What is needed:
Compute how many lines in the data below hold the word "beside", then report that number with nothing else.

Extracted information:
______

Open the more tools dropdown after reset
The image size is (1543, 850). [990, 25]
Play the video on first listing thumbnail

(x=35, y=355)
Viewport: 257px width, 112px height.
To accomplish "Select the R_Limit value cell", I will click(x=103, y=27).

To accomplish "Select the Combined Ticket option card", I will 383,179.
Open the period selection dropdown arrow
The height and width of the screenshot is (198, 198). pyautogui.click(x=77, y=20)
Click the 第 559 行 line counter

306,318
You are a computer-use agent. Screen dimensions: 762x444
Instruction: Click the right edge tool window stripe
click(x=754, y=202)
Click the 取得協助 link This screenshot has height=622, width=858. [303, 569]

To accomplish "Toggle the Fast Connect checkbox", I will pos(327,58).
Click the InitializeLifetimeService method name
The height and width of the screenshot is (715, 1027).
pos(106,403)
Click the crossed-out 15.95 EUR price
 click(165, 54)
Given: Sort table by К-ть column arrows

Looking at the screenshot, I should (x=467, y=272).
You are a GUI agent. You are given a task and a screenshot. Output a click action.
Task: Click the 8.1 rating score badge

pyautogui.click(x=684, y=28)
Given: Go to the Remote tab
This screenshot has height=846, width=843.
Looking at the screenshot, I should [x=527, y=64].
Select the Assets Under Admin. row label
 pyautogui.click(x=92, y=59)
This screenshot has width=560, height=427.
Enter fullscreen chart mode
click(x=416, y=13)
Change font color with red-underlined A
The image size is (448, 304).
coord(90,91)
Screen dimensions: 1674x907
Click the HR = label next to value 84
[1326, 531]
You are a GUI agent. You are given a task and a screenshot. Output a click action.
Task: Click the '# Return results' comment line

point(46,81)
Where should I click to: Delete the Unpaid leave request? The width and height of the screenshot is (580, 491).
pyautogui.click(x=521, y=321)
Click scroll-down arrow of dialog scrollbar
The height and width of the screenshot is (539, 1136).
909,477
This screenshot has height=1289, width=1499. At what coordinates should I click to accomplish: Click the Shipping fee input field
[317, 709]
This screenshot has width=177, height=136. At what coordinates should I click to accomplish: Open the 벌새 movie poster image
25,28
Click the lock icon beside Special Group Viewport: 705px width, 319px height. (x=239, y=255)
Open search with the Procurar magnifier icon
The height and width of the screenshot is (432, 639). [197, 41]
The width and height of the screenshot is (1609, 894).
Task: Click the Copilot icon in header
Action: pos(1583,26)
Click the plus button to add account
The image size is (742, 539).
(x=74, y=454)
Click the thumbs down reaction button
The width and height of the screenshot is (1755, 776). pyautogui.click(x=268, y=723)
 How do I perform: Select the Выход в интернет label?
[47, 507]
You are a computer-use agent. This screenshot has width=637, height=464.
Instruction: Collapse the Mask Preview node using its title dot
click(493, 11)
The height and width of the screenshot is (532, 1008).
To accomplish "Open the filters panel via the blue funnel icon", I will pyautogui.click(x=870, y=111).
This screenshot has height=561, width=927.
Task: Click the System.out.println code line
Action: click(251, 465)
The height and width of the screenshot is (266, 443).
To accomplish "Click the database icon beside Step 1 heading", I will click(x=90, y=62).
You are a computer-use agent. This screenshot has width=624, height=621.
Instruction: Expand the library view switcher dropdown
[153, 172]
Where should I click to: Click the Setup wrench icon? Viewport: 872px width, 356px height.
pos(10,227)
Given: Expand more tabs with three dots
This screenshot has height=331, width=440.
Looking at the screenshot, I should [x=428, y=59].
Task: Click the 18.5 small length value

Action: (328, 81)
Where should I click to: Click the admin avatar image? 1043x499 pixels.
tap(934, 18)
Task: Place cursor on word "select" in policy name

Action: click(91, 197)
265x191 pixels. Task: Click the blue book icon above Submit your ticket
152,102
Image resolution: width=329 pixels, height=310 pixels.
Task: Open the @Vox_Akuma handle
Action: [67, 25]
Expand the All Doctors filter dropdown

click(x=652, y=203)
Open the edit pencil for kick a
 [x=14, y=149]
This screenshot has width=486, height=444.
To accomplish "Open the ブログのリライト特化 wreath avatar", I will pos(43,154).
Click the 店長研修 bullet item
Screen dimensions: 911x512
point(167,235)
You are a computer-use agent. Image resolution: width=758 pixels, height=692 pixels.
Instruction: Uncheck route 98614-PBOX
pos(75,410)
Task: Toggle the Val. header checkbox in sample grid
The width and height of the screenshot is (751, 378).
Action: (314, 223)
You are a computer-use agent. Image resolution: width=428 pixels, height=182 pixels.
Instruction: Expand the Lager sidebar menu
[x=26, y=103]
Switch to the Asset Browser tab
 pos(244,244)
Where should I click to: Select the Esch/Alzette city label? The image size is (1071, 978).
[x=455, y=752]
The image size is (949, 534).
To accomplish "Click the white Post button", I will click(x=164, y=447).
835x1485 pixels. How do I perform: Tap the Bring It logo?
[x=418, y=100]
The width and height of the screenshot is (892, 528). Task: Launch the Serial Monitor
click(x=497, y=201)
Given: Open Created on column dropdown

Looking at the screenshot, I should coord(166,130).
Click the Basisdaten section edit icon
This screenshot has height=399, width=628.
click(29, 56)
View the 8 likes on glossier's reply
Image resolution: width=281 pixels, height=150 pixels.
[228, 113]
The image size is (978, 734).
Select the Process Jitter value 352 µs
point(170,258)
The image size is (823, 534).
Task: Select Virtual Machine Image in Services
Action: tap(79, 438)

______

Result:
2